その際にファリア伯爵は、無人となったのをこれ幸いと悠々と家から脱出し行方を完全にくらましたのだ。
「あれから元気にしていたかな? 出来ればまた、食事でもしながら話したいところだけど」
「《それは、少々難しゅうございますね……、今の私は、かつてのように貴女様をもてなすだけの準備が整えられませぬ……》」
「気にしなくて構わないよ。どうせ、僕の舌は味音痴だ。高級品など用意する必要はないさ」
「《どうか、そのようなご謙遜をなさいますな。存じておりますよ? 貴女様はカゲツの神に認められたお方だ。それは、天上の美食に通じている事に他ならない!》」
「……本当に耳が早いというか事情通というか。何者だよ君」
あの場に居合わせたとはいえ、本来NPCには認識できないはずのプレイヤー用のイベント内容までも理解している。
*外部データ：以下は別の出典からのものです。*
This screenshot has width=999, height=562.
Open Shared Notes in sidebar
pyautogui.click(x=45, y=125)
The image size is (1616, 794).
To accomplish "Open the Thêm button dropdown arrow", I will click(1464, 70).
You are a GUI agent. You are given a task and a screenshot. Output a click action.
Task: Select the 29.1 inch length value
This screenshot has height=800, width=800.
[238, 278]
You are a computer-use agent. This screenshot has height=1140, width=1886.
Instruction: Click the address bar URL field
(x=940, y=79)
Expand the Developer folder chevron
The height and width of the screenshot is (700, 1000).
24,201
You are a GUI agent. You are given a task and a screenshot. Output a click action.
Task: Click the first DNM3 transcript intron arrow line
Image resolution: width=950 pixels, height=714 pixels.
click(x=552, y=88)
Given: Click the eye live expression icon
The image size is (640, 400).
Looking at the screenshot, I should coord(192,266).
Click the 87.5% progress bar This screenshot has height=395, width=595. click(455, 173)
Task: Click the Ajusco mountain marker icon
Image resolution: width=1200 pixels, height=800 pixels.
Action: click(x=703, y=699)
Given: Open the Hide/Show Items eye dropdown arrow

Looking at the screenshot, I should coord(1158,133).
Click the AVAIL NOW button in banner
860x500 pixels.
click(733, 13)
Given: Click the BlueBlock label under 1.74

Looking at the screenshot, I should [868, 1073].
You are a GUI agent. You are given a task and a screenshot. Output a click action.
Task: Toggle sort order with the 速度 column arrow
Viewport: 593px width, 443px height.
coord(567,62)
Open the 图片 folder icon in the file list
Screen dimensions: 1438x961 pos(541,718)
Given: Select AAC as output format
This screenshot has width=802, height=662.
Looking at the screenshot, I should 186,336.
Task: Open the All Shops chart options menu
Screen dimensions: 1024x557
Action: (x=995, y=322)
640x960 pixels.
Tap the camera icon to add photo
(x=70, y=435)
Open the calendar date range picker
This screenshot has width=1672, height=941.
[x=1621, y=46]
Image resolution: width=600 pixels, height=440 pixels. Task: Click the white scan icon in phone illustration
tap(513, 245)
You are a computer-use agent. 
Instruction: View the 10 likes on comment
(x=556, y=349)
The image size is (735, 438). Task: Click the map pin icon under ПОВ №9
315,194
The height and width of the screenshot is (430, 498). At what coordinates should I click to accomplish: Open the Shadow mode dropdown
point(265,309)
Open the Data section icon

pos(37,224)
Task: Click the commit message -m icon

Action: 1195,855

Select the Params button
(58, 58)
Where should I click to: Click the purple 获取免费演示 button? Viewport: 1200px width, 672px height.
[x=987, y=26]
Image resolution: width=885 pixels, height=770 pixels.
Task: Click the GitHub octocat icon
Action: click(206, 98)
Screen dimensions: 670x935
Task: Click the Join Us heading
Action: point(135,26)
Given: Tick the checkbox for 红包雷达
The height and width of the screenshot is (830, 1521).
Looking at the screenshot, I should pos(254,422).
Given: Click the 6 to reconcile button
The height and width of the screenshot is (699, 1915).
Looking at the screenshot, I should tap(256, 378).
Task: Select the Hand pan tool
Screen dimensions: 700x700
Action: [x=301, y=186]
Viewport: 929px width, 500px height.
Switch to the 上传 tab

どんな情報網で仕入れたのか、ハルが隠し職にあたる<天人>となる資格を得たことも伯爵は理解しているようだった。
まあ、<飛行>について知っているならば、先ほど見せたのでそれかも知れないが。
とはいえその知識がある時点で、まず普通ではないのは確実なのだった。
「まあいいさ。別に僕も、今は無理に君を追おうとも捕らえようとも思わない。だが今は、その広い知識を借りたくてね」
「《あまり持ち上げられては、むずかゆいですね……》」
「そうかい? 事実、君の知識量は僕を凌駕しているじゃないか」
「《そうとも限りますまい。事実、貴女様は私が開けぬこの遺跡の扉を、いとも簡単に探し当て、開いてみせました……》」
「開けただけさ。此処が何なのか、まるで理解もしてないよ」
互いに互いを褒めあうハルとファリア伯爵だが、この茶番もまるきり無意味な雑談ではない。
つまりは、互いに相手の欲しいものを、自分が持っている状態だ。取引が成立する余地が、そこにはある。
「……ねえ伯爵? この遺跡、いやこの国の遺跡群はいったい何なんだい? 事と次第によっては、協力してあげられるかもよ?」
「《それは、実に願ってもないご提案……、しかし、困りましたね……》」
「僕が協力する保証がないかな?」
「《いえいえ滅相もございません。ただ、ローズ<公爵>閣下を私の勝手で雑事に巻き込んで良いのかと……》」
協力する保証が無いどころか、内容によってはハルは敵に回る。計画を邪魔され台無しにされてしまう恐れがあるのだ。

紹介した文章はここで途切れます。